# [WHAT TO WORK ON]
Every line of the entries below from the one containing "Given: Select the 1Y time range" to the one containing "1038x1576 pixels.", both ends included, must be written out exactly. No other line belongs in the answer.

# [RAW DATA]
"""
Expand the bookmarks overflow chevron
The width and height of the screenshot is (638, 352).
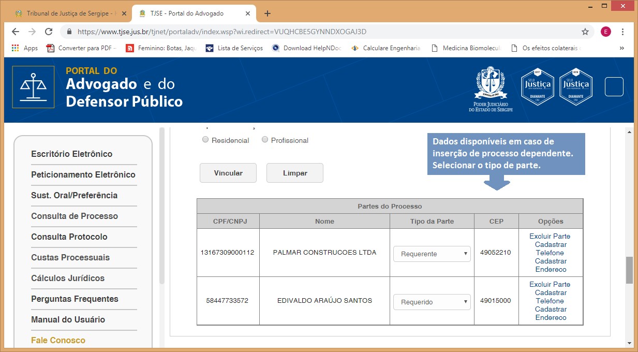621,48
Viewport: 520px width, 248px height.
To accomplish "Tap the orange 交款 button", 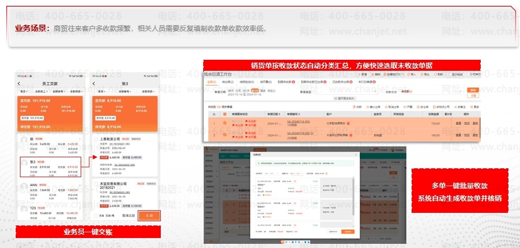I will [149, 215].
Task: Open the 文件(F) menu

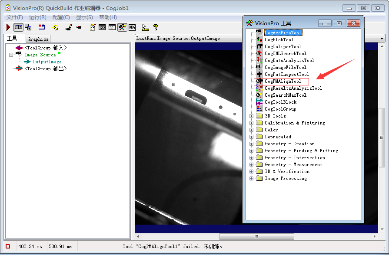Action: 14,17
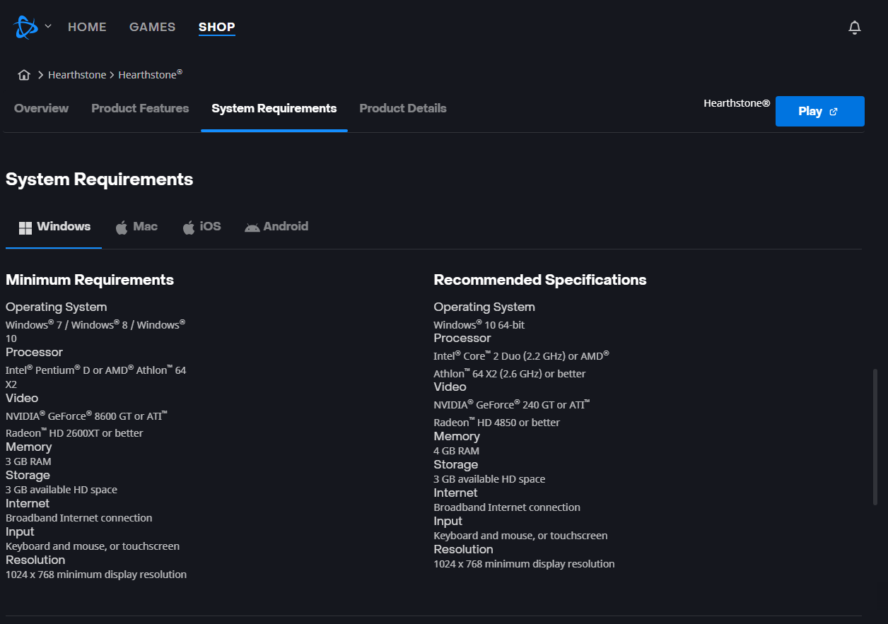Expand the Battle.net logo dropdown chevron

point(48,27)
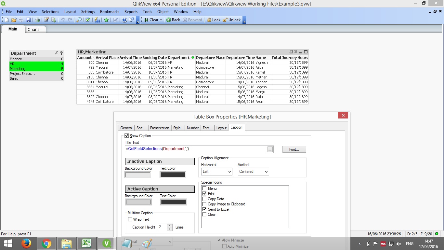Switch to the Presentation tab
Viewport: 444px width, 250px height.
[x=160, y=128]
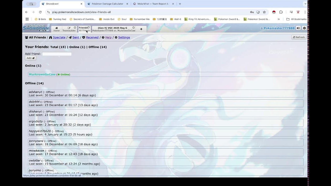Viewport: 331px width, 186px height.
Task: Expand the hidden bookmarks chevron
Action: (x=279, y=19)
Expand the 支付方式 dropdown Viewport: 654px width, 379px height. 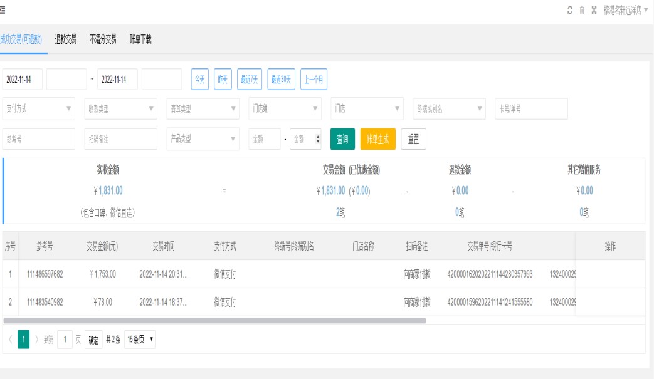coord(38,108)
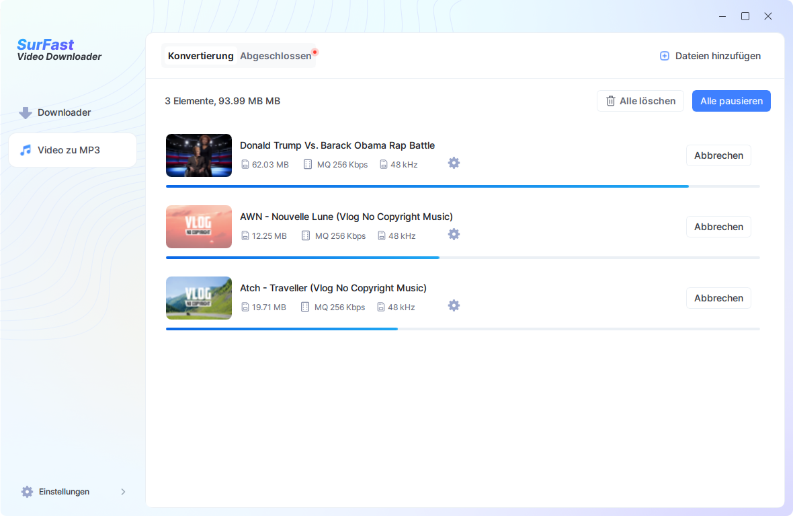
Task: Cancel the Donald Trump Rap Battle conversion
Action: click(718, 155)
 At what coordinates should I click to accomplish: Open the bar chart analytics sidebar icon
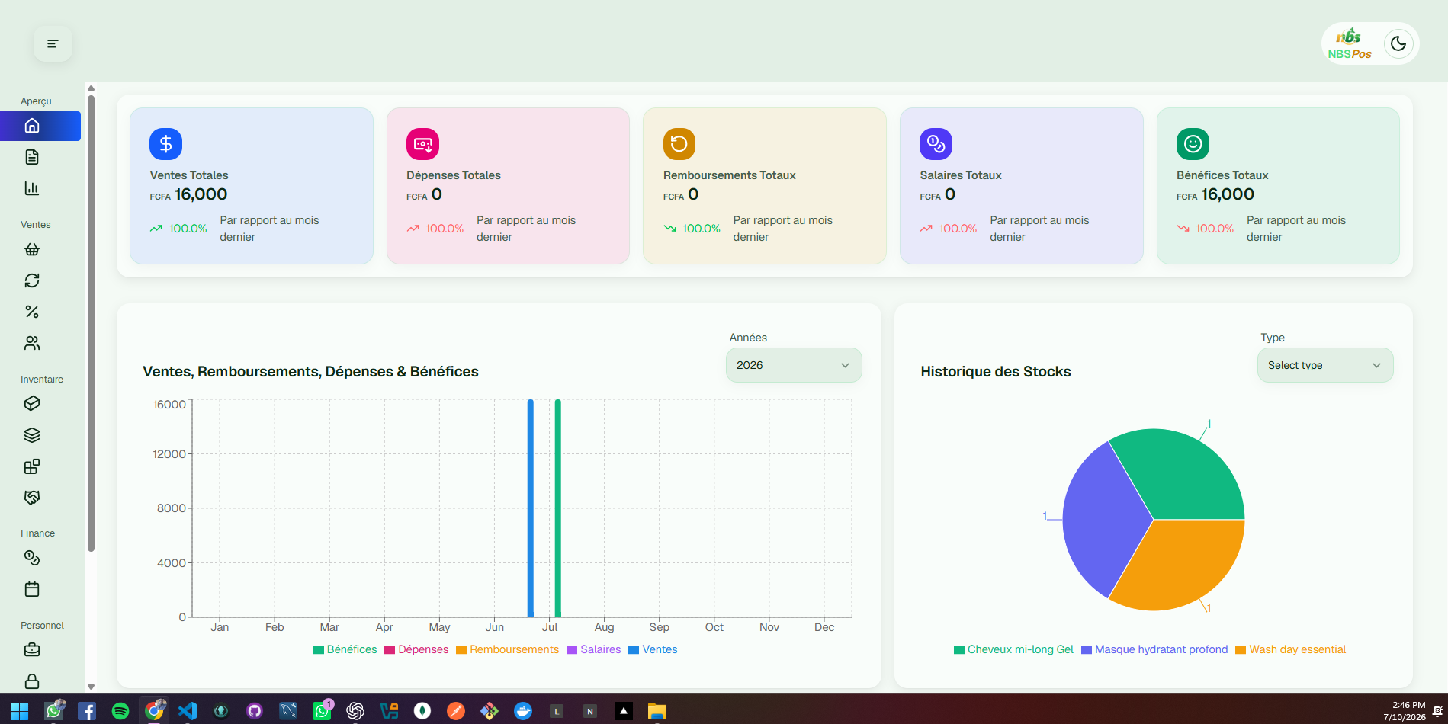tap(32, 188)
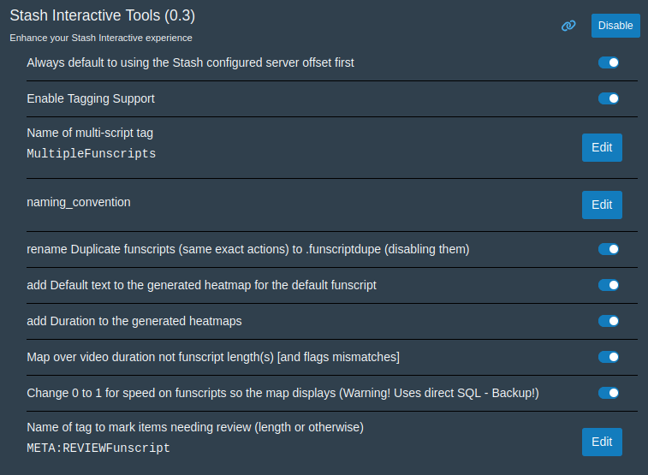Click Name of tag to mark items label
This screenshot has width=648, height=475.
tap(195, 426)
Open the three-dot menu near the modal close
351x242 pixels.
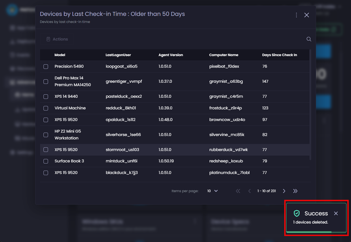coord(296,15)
"""
"""
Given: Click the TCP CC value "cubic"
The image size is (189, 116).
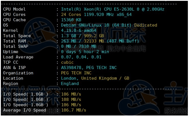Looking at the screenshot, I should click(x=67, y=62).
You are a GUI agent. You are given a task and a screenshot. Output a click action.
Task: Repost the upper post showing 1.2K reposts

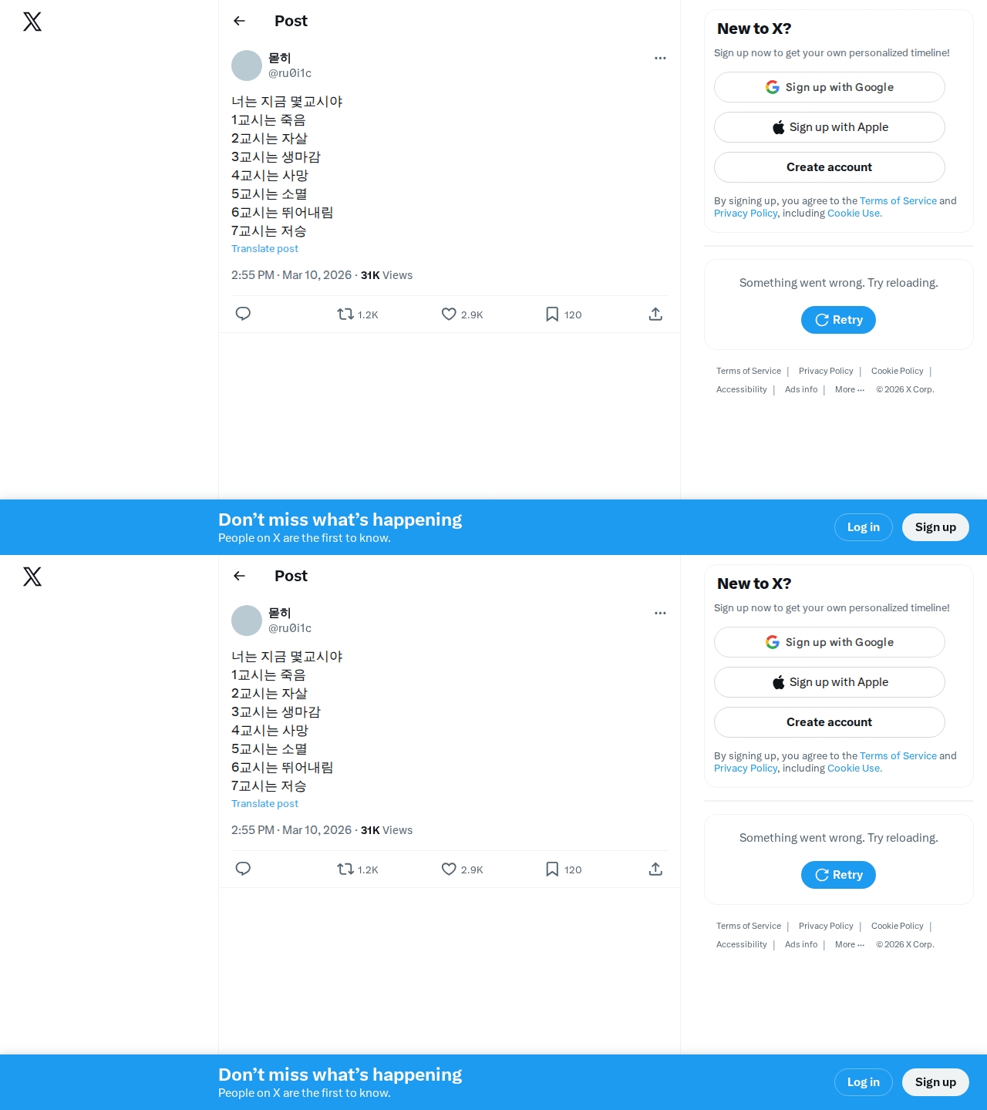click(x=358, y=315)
"""
"""
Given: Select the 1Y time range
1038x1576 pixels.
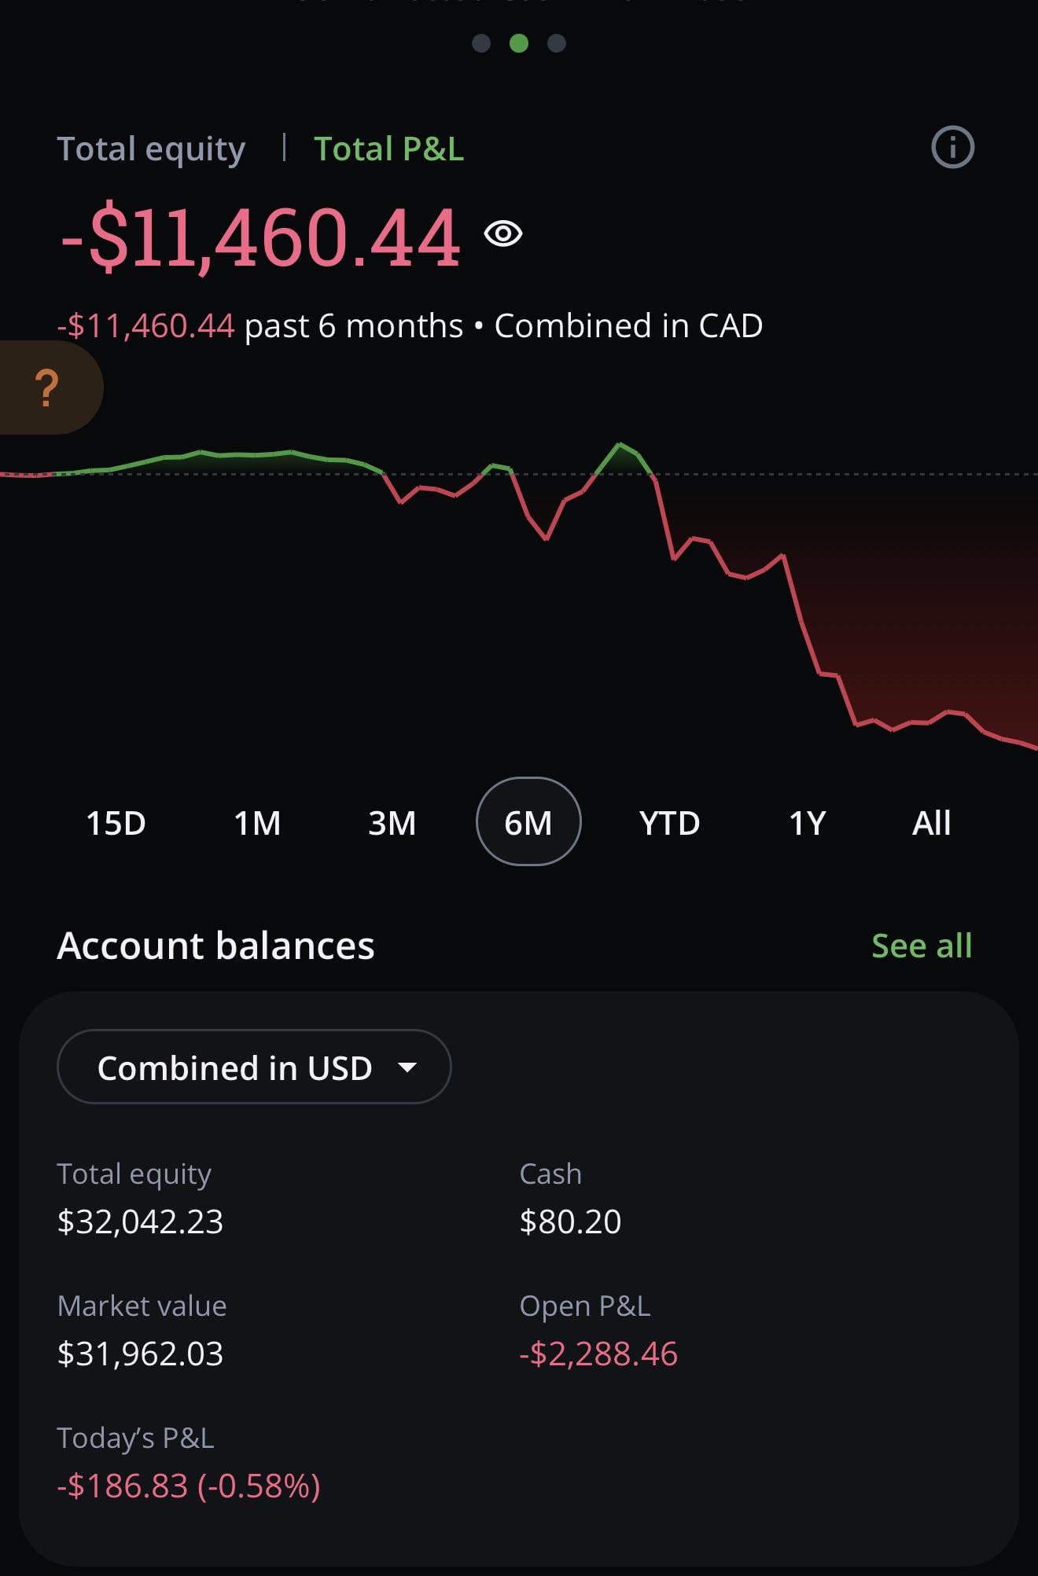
"""
# [SOLVED PROBLEM]
Given: Select the 1Y time range
1038x1576 pixels.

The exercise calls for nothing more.